* WORK INSTRUCTION *
Lines in the entries below where the word "width" shows up should each be copied.

RECORDED INFORMATION START

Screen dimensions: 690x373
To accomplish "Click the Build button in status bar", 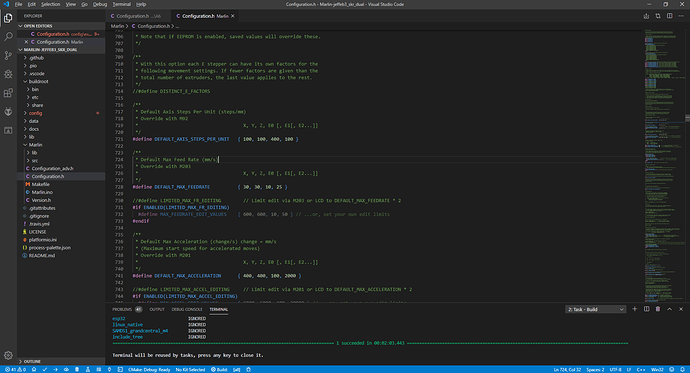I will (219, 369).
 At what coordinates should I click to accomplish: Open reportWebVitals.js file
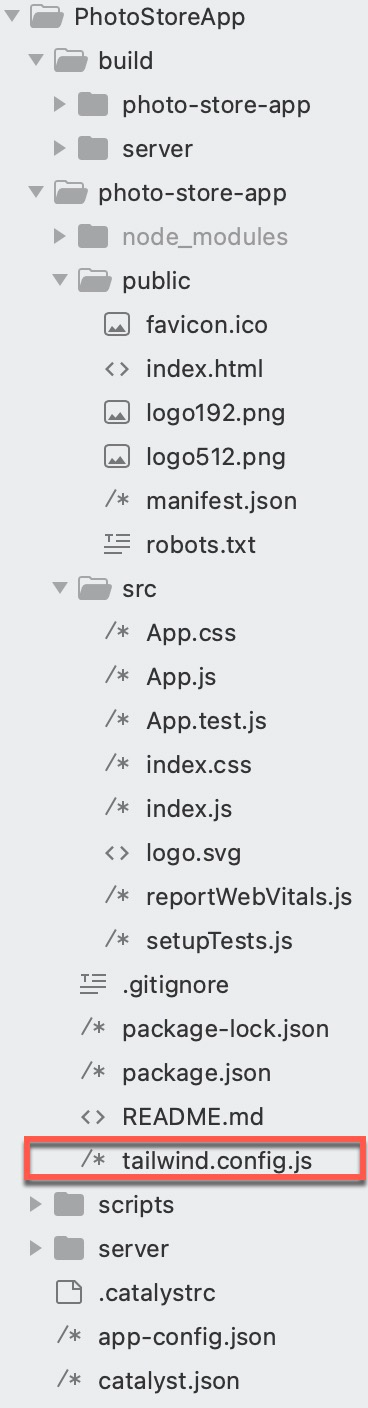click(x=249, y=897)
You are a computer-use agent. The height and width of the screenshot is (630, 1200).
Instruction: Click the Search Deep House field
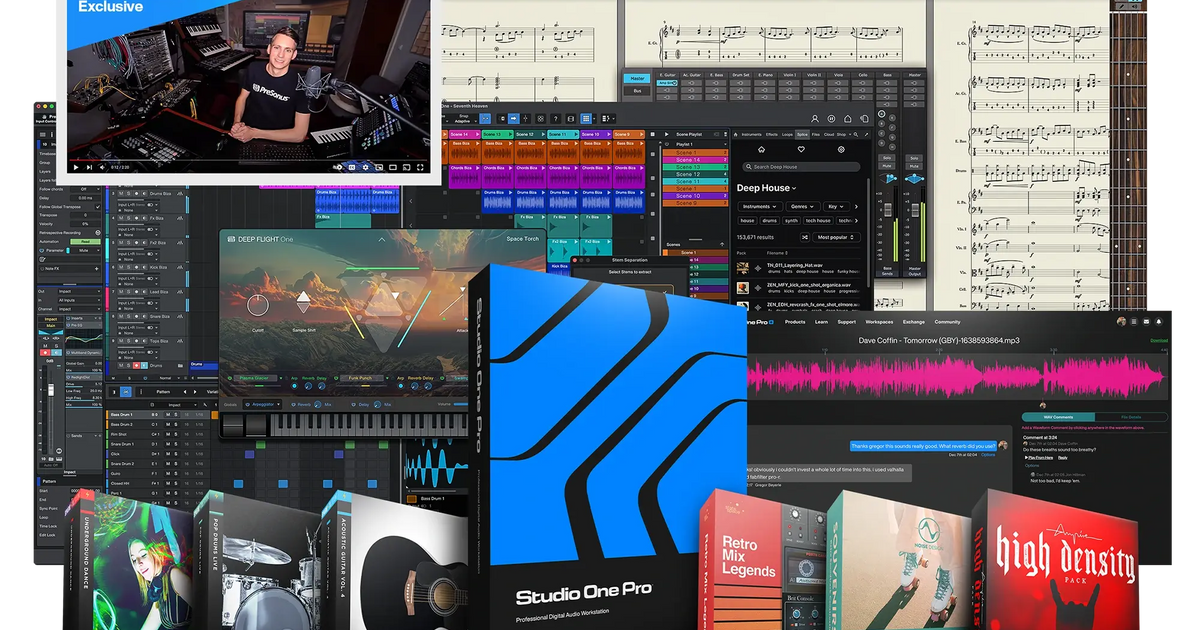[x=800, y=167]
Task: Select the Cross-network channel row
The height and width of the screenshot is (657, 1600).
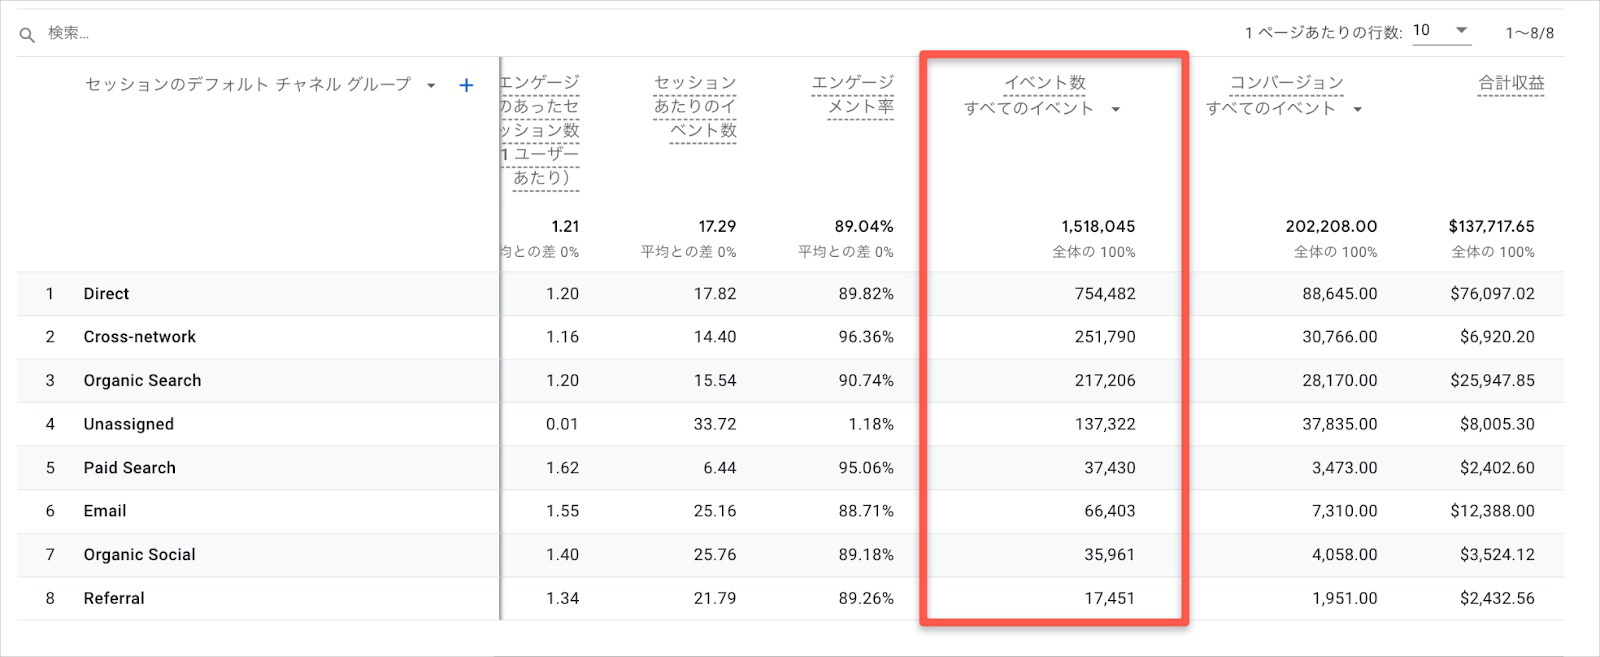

RECORDED INFORMATION END

* ANSWER TO THE PROBLEM *
You are a computer-use agent. The height and width of the screenshot is (630, 1200).
The height and width of the screenshot is (657, 1600).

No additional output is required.